Before The Ice Is In The Pools

by Emily Dickinson

Before the ice is in the pools—
Before the skaters go,
Or any check at nightfall
Is tarnished by the snow—

Before the fields have finished,
Before the Christmas tree,
Wonder upon wonder
Will arrive to me!

 


 

A few years ago, I took the same concept as Tom’s Best of CD and applied it to poetry.  I keep a crude poetry log every year.   It is a google Docs that I add poems as I come across that I like throughout the year. I print it out in early December and read through it,  marking my absolute favorites. I then create a little hand bound book of poetry, making covers for it and give it away at Christmas to family and friends.

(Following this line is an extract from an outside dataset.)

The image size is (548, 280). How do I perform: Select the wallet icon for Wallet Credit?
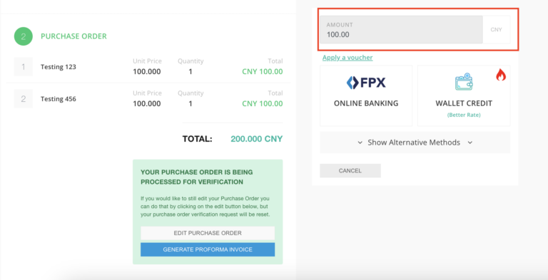(464, 82)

The first year I made the book it took a little figuring out. I make it the size of a 1/2 sheet of paper folded over, and I had to come up with a template on where to place each poem so that it worked out.  This is the fifth edition of Tom’s Best of… Poetry and I have it down to a science, being able to use the prior year’s as a template.  It consists of 10 sheets of paper – which when folded provides 40 pages.  I include a title page and table of contents which takes up two pages so that I am left with 37 pages as canvas with which to work. I have found over time that long poems don’t lend itself to this format, so a poem has to fit on no more than two pages to make the cut and be included.  I typically include two to four poems of my own.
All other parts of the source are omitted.